Records to use Block Start

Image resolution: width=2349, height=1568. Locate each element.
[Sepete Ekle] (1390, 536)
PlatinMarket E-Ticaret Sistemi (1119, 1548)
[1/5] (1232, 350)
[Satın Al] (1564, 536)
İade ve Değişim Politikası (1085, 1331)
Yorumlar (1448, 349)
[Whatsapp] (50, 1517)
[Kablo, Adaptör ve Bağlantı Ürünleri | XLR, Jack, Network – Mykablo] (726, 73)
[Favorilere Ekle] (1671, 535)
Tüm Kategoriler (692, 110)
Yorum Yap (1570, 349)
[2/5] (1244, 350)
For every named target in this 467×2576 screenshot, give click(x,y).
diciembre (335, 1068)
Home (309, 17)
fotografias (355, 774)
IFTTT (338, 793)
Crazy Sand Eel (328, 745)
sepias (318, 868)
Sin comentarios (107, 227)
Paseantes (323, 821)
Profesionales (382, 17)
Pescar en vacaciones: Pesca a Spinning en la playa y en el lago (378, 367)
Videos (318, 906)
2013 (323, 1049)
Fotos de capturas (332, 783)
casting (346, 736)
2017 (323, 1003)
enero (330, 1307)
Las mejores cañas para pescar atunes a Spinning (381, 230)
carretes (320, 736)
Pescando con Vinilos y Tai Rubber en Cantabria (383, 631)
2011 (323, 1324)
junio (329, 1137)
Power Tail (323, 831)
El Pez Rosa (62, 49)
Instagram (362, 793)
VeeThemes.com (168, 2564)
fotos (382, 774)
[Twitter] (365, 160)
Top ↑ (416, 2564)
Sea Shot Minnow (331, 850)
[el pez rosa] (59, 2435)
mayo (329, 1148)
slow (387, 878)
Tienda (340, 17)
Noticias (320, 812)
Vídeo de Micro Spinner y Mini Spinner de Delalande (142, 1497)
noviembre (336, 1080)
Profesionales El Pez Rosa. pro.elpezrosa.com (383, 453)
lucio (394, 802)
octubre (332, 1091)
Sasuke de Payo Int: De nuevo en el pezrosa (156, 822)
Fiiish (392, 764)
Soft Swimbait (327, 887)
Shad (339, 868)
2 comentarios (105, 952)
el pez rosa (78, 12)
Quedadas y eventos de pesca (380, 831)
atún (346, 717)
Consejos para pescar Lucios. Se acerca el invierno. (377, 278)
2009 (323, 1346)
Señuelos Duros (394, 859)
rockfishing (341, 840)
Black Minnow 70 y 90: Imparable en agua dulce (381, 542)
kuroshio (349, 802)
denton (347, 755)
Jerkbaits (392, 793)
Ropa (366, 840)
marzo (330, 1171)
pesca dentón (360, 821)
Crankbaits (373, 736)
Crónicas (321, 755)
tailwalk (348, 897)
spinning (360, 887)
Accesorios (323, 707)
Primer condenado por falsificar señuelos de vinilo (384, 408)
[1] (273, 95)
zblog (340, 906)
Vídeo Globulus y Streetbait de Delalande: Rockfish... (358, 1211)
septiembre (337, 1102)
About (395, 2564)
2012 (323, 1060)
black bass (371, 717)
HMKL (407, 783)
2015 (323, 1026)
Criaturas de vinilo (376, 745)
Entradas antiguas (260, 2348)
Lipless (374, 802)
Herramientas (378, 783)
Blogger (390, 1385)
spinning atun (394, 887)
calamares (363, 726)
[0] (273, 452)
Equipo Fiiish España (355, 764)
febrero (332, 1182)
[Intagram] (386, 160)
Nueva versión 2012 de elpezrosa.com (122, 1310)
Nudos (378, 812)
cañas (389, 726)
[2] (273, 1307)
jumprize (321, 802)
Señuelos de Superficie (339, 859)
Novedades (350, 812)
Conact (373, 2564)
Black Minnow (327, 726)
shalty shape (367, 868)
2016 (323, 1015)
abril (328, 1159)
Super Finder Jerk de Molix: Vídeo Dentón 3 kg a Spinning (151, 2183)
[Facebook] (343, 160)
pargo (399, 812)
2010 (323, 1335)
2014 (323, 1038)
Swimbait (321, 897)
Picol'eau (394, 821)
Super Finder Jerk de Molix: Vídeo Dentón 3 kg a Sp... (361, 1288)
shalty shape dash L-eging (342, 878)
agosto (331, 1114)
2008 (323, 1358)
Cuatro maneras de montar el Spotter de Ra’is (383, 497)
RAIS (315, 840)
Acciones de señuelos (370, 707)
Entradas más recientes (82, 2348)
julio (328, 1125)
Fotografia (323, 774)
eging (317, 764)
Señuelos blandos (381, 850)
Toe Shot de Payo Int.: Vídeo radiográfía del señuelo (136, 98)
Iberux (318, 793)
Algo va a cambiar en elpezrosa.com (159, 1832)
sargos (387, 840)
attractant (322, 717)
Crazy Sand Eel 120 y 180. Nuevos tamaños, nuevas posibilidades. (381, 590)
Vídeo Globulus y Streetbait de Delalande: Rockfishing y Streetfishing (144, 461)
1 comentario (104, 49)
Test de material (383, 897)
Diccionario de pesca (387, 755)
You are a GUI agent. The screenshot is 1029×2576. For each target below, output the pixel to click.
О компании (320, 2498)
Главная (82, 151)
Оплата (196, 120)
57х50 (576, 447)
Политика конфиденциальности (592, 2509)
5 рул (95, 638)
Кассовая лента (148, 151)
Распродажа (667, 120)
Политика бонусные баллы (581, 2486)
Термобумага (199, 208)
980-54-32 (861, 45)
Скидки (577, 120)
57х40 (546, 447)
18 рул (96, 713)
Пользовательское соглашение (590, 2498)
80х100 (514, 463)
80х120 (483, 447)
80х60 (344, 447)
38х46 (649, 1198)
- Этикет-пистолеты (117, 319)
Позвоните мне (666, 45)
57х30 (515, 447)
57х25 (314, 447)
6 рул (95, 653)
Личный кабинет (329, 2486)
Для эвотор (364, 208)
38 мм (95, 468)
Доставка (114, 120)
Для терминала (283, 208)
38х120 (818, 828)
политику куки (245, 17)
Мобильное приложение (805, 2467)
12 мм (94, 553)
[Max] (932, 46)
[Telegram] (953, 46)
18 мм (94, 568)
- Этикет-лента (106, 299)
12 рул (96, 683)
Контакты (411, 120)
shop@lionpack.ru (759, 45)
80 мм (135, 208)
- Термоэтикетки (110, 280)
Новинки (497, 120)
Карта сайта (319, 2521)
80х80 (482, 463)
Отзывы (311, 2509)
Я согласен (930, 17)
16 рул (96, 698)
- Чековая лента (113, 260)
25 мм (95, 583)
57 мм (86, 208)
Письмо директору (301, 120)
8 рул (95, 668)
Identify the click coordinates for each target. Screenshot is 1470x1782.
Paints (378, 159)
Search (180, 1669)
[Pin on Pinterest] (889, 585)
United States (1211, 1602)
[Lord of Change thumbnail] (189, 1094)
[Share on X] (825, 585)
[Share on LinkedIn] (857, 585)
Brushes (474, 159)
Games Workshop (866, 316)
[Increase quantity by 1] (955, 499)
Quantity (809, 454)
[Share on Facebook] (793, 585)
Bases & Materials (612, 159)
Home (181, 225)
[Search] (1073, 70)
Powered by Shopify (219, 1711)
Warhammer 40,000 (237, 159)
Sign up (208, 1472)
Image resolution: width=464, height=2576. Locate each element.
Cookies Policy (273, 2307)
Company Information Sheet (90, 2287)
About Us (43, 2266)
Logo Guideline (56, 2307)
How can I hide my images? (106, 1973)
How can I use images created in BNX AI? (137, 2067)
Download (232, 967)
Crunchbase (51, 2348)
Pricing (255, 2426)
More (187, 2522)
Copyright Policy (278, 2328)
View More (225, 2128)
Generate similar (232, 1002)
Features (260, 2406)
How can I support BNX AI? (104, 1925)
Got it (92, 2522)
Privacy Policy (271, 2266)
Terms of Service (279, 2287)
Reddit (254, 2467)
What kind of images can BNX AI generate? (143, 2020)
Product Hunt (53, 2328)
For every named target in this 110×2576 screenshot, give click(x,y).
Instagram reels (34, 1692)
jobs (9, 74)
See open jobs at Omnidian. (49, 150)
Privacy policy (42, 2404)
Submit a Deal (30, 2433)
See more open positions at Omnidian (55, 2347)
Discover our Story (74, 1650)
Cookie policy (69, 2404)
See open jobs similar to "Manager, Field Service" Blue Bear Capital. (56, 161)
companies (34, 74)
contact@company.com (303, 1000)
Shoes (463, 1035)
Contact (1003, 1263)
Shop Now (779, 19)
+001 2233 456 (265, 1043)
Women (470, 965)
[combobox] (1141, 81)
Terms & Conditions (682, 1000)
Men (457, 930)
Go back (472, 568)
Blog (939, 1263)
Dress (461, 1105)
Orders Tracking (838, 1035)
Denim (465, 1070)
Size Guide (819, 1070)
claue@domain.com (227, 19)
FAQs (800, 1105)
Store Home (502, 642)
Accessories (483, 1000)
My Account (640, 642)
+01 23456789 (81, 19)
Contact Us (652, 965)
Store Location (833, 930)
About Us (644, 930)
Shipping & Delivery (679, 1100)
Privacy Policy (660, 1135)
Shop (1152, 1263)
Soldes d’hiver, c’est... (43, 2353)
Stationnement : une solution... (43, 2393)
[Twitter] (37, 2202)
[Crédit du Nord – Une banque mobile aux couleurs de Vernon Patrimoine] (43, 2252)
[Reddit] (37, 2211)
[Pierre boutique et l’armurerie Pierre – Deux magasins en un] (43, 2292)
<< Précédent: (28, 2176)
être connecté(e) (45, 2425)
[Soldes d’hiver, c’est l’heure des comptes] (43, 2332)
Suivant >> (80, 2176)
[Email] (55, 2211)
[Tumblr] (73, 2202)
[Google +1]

Records to use Block End

_Your assignment_. Looking back over the data above, restate word for word the lines that begin at the line with "Sea Shot Minnow (331, 850)" and end at the line with "atún (346, 717)", inclusive.

_Finished exercise_.
Sea Shot Minnow (331, 850)
[el pez rosa] (59, 2435)
mayo (329, 1148)
slow (387, 878)
Tienda (340, 17)
Noticias (320, 812)
Vídeo de Micro Spinner y Mini Spinner de Delalande (142, 1497)
noviembre (336, 1080)
Profesionales El Pez Rosa. pro.elpezrosa.com (383, 453)
lucio (394, 802)
octubre (332, 1091)
Sasuke de Payo Int: De nuevo en el pezrosa (156, 822)
Fiiish (392, 764)
Soft Swimbait (327, 887)
Shad (339, 868)
2 comentarios (105, 952)
el pez rosa (78, 12)
Quedadas y eventos de pesca (380, 831)
atún (346, 717)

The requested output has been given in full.